─── Rows ───
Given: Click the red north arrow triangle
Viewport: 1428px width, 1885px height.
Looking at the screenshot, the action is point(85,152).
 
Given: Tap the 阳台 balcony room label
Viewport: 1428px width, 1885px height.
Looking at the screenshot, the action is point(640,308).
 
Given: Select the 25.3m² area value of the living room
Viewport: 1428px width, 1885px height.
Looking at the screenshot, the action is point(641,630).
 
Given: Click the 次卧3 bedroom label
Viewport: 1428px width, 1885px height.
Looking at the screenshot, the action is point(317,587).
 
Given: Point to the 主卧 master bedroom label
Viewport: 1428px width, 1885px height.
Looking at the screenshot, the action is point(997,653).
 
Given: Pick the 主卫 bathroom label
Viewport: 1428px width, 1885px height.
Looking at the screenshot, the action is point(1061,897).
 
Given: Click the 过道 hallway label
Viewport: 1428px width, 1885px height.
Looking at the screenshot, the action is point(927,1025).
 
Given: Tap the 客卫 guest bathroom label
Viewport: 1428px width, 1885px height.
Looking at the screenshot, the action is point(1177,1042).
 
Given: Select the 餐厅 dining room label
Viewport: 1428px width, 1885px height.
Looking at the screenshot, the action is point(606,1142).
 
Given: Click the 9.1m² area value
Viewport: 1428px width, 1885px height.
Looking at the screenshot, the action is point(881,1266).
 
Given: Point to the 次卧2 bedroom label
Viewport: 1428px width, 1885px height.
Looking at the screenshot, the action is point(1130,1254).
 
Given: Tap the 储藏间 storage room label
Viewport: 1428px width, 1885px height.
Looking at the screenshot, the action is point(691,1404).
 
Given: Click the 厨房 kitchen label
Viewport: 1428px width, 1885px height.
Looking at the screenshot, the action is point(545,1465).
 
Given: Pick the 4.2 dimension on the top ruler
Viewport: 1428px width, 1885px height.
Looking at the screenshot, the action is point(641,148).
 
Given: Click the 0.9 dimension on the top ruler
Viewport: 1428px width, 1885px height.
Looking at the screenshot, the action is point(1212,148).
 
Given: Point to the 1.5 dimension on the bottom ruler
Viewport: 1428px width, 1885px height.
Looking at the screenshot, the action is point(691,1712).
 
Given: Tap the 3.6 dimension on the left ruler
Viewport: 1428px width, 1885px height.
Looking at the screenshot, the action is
───
Which lines in the data above contain the string "Select"? Show every one of them, counting only matches with the same capitalization.

Given: Select the 25.3m² area value of the living room
Given: Select the 餐厅 dining room label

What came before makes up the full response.